血柒看着秋沉落一溜煙兒穿過殿中舞姬和紫鳶,閃身出現在玄冰榻前,手中正拿着一張信紙,臉色因爲興奮和開心微有些紅暈:“穎兒穎兒,你看,容兒說她想我們了吶!”
雖然依舊是那般笑得鮮明,笑得百無禁忌,可那一句話最後那一個訥訥的“吶”字,卻將她心中忐忑不安的情緒完全徹底地暴露在那一襲白衣面前。
輕輕支起身子,微微擡起手臂,手中琉璃酒盞一傾,餘下的半盞紫晶色醇香酒液便在空中劃出一道優美的弧跡,落進了那一張脣線優美的薄脣中。
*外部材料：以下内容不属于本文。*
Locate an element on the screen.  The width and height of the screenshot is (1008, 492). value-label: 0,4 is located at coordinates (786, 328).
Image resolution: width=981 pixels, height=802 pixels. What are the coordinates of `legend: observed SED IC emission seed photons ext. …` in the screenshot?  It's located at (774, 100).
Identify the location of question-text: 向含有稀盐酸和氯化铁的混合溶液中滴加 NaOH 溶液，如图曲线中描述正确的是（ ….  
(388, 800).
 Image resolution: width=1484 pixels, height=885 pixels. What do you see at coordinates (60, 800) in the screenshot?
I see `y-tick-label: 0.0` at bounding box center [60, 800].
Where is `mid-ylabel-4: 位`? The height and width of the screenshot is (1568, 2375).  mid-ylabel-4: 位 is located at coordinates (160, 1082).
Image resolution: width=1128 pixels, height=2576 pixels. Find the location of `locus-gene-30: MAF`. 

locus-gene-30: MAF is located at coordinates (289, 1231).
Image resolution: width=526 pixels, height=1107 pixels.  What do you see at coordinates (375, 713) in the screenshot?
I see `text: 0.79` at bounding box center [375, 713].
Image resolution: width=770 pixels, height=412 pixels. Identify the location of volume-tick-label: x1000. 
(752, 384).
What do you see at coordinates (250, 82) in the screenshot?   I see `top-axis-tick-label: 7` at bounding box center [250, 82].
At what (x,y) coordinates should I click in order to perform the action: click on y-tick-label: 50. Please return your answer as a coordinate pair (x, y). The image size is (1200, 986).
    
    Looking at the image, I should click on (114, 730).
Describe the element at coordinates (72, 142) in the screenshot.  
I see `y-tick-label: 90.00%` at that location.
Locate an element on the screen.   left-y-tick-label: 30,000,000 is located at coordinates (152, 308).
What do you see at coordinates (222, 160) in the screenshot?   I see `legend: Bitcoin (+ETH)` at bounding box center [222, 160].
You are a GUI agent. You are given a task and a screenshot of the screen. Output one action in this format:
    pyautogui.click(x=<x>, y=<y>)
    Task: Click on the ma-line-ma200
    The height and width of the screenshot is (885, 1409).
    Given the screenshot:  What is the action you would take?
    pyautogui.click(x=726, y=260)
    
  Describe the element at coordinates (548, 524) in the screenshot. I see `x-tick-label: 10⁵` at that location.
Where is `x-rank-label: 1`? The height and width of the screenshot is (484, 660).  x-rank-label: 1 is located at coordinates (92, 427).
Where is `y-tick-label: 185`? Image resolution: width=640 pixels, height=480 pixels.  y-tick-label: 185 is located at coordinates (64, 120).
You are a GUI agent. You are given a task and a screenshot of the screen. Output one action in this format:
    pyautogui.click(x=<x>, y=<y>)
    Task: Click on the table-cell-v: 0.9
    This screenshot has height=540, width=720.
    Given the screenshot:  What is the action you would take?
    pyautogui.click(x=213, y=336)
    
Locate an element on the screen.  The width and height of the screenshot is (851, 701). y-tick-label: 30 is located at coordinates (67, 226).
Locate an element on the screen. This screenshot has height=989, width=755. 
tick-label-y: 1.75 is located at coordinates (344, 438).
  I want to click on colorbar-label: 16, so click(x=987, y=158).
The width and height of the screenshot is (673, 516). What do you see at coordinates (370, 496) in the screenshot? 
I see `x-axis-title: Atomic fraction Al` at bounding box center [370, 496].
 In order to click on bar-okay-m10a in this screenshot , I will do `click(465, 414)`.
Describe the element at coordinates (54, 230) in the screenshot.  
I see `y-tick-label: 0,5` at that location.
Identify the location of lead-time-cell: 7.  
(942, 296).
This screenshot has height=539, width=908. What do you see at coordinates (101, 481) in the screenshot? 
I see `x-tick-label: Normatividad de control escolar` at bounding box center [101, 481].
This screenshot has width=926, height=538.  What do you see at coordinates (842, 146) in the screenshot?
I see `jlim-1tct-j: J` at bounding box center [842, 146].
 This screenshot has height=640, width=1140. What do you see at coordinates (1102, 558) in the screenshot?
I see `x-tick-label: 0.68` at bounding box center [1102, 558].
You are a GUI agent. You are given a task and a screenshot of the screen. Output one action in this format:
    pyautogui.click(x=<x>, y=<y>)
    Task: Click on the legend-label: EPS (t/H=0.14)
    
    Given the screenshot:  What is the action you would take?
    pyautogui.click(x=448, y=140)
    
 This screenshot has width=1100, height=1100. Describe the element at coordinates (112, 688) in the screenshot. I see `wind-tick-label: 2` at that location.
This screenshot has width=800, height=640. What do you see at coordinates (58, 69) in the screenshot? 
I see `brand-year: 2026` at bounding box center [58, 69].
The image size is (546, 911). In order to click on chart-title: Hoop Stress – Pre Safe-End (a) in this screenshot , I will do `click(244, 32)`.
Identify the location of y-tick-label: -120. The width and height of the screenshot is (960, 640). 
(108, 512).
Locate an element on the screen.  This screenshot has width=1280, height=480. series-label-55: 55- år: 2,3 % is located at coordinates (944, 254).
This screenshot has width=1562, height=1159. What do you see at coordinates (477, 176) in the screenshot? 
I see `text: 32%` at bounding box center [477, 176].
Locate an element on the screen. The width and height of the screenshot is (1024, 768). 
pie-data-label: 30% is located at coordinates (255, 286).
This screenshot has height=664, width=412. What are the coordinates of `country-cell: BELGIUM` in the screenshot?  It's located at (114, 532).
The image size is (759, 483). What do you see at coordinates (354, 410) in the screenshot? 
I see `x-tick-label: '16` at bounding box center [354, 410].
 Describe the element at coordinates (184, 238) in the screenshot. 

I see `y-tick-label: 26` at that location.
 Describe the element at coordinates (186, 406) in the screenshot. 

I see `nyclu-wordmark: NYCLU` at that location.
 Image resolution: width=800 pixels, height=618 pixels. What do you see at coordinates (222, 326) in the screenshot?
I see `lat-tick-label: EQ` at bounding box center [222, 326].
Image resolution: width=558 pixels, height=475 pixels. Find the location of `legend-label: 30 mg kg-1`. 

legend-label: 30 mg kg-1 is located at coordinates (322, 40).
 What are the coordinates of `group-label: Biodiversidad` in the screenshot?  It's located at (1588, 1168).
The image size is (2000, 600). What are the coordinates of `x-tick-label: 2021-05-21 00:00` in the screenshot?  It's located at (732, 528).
而後,白穎華才垂下白皙修長的螓首,眸光微挑:“你想何時啓程呢,落兒?”
慵懶的,微微帶着一絲似乎還未睡醒的惺忪,可卻偏偏摻了七分的魅惑低沉,便使得秋沉落那一瞬好似看見了三年前的白穎華的幻覺瞬間消失了。
血柒在一旁插話道:“嗯?小華華你們要去雪見城?那小爺也要去~!”面上一派理所當然。
那一襲風華絕代的白衣聞言,只不過微微側了側眸子,輕飄飄地瞥了一眼身側的那一襲紅衫,又再度將眸光投向眼前的一襲紫紗衣裙的少女,薄脣微啓:“落兒?”
秋沉落一頓,收回自己方纔飄搖不知到何處的思緒,笑道:“那我們明日便動身吧~容兒道再過一個多月便是小天的生辰了,她想邀請我們一道參加小天的生辰禮呢!”
——方纔,望見血柒的那一剎那,聽見血柒那理所當然的話語,秋沉落心中,微微地,浮起一絲欣羨。
——沒錯,是欣羨。她在羨慕,血柒在面對此時此刻,如此模樣如此性情的穎兒,仍然能夠可以銘記初衷,甘之如飴。
——而她,卻早已沒有了那個能力,也沒有那個膽量,可以如初時那般,對待眼前的這個人了。
“既是如此,”那一襲出塵的白衣直起身子,將酒盞擱置一邊,喚道,“攬月。”
“攬月在。”一旁閃出一襲藍色衣裙的女子,恭敬應道。
如雲的寬大衣袂輕輕一揮,那一道清冽如山泉般的聲線流瀉過衆人心間:“去準備一下,明日動身。”
“是,公子。”攬月垂眸應了一聲,隨即便隱去身形,消失了蹤跡。
秋沉落面上綻開一個甜美的笑容,張開雙臂便向自己面前的那一襲白衣撲了過去:“果然穎兒最好啦~!”
眼前紅衫一閃,秋沉落一頭摔在一個瘦削卻結識的脊背上,頓時眼前直冒金星,待她暈暈乎乎地擡起頭,正看見血柒回過臉來滿面抑鬱:“秋沉落,你是不是該減肥了?腦袋這麼硬,撞得小爺肺都要碎了!”
秋沉落捂着自己的腦袋,萬分火大地伸手把那一襲紅衫從白穎華身上揪下來,咆哮道:“你才該減肥呢混蛋血柒!居然敢擋在本小姐的前面,你這個混蛋!還佔我們家穎兒的便宜,你這個混蛋!”說着,她便費了九牛二虎之力,倏地將血柒甩了出去。
“穎兒~嗚嗚嗚~!”秋沉落嗚哇哇地撲進那淡笑着的一襲白衣懷中,唧唧歪歪地開始哭訴,“你看血柒居然敢跟我搶,你幫我揍他!”